Ainsi, les mangas « grandissant » en même temps que ses lecteurs et se diversifiant selon les goûts d'un public de plus en plus important, l'édition du manga représente aujourd'hui plus d'un tiers par ses tirages et plus d'un quart par ses revenus de l'ensemble de l'édition japonaise. C'est pourquoi le manga est devenu un véritable phénomène de société puisqu'il touche toutes les classes sociales ainsi que toutes les générations grâce à son prix bon marché et à la diversification de ses sujets. En effet, le manga, en tant que miroir mais aussi modèle social, traite de tous les thèmes imaginables : la vie à l'école ou au lycée, celle du salarié, le sport, l'amour, la guerre, l'épouvante, jusqu'à des séries plus didactiques comme la littérature classique japonaise ou chinoise, l'économie et la finance, l'histoire du japon, la cuisine et même le code de la route, dévoilant ainsi ses vertus pédagogiques.

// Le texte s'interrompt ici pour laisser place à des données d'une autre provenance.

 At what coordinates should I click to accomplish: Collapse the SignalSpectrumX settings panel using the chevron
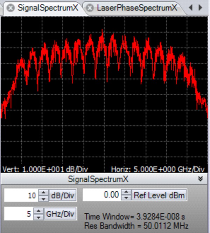click(201, 179)
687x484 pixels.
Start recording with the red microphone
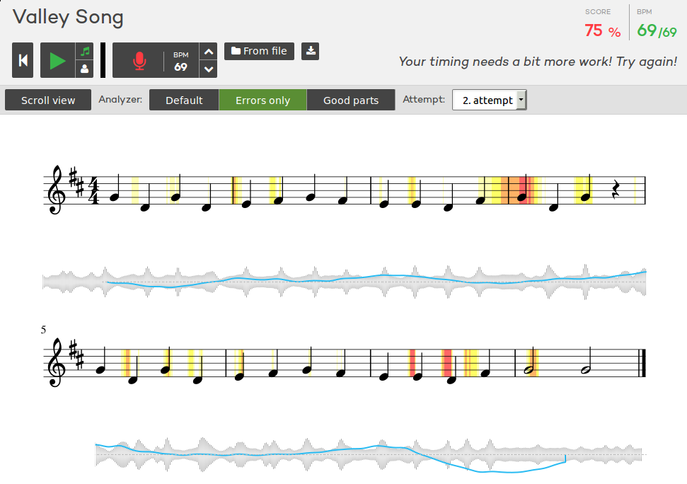click(x=139, y=61)

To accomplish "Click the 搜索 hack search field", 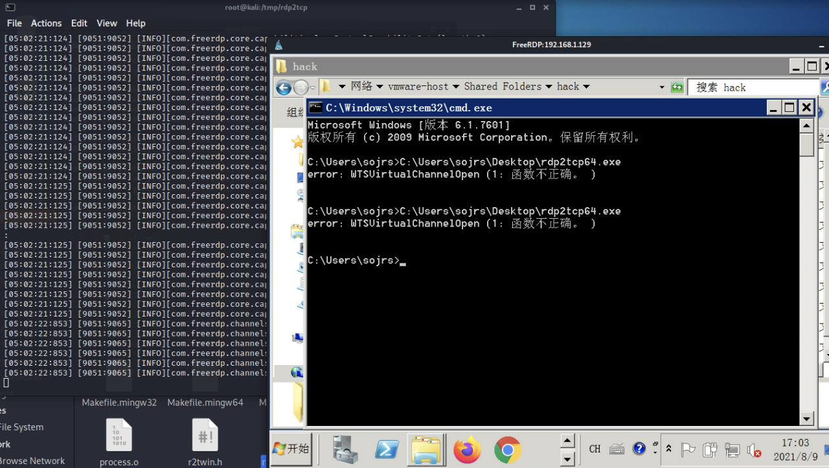I will coord(751,87).
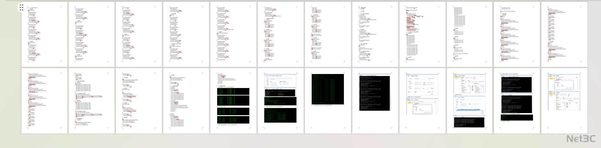The height and width of the screenshot is (148, 601).
Task: Select the ninth page with dense red underlines
Action: 422,34
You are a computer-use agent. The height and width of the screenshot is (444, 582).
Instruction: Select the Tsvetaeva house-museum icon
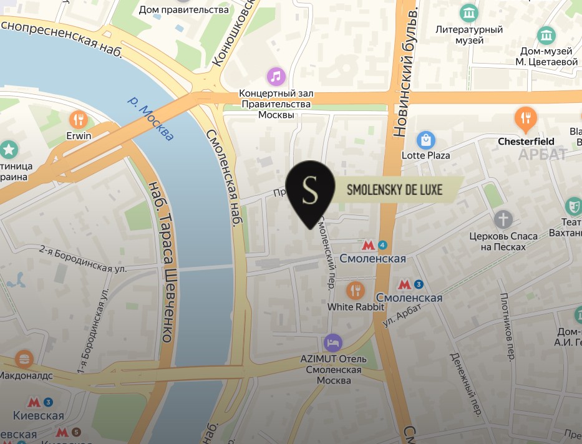[x=546, y=36]
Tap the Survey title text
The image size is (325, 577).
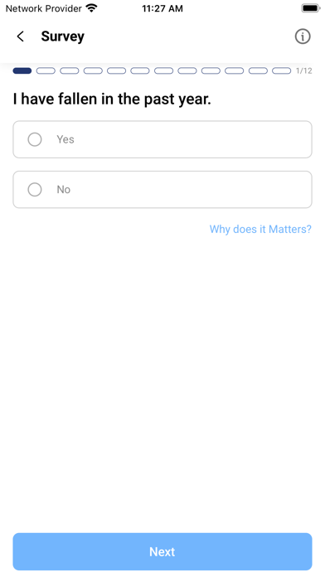click(x=62, y=36)
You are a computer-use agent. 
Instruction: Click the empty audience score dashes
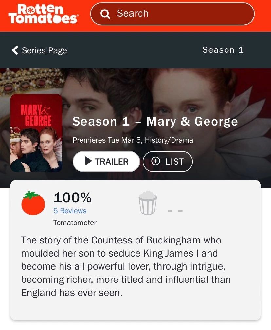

En 1985, Tezuka Osamu reçoit le prix culturel de Tôkyô, et en 1990, l'année qui a suivi sa mort, le Musée d'art moderne de Tôkyô lui consacre une exposition. Cet événement marque l'introduction du manga dans l'histoire culturelle japonaise.
En France:
En France, de nos jours, les mangas ont encore une réputation sulfureuse acquise au début des années 90, avec la diffusion de mangas à un public qui ne leur correspondait pas (les publications de mangas sont très segmentées au Japon). Les succès récents des films d'Hayao Miyazaki mettent en lumière la diversité du manga et permettent de remettre en cause cette réputation.
Techniques spécifiques:
Techniquement parlant, les mangas sont presque toujours en noir et blanc. En effet, ils sont la plupart du temps publiés dans des revues peu coûteuses, sur du papier recyclé, et souvent seules les premières pages de la revue (correspondant à une mise en avant d'une série particulière) ont droit à de la couleur. C'est ainsi que l'on retrouve parfois des pages en couleurs au milieu des recueils publiés.
Le dessin, en général, est moins « statique » que dans les bandes dessinées occidentales. Le manga utilise un découpage temporel proche de celui du cinéma, adoptant souvent ses cadrages, et utilisant une décomposition du temps et de l'action. Les personnages ont souvent de grands yeux, ce qui permet de renforcer l'expressivité du visage. L'étonnement est souvent traduit par une chute du personnage à terre. Dans le manga City Hunter (connu sur le petit écran français sous le nom Nicky Larson), la colère de Kaori (Laura) est souvent traduite par la sortie inopinée d'une massue et l'écrasement de l'adversaire.
Il y a également une forte utilisation d'onomatopées relatives aux mouvements, actions, pensées, des personnages. Notons au passage que le japonais est beaucoup plus riche que le français en onomatopées et que leur champ d'application est plus large, incluant des concepts surprenants tels que l'onomatopée du sourire (niko niko), du silence (shiiin) ou encore du scintillement (pika pika, d'où le nom de Pikachu).
Dans les mangas destinés à la jeunesse, les kanji, caractères chinois, sont souvent accompagnés de furigana pour aider la lecture.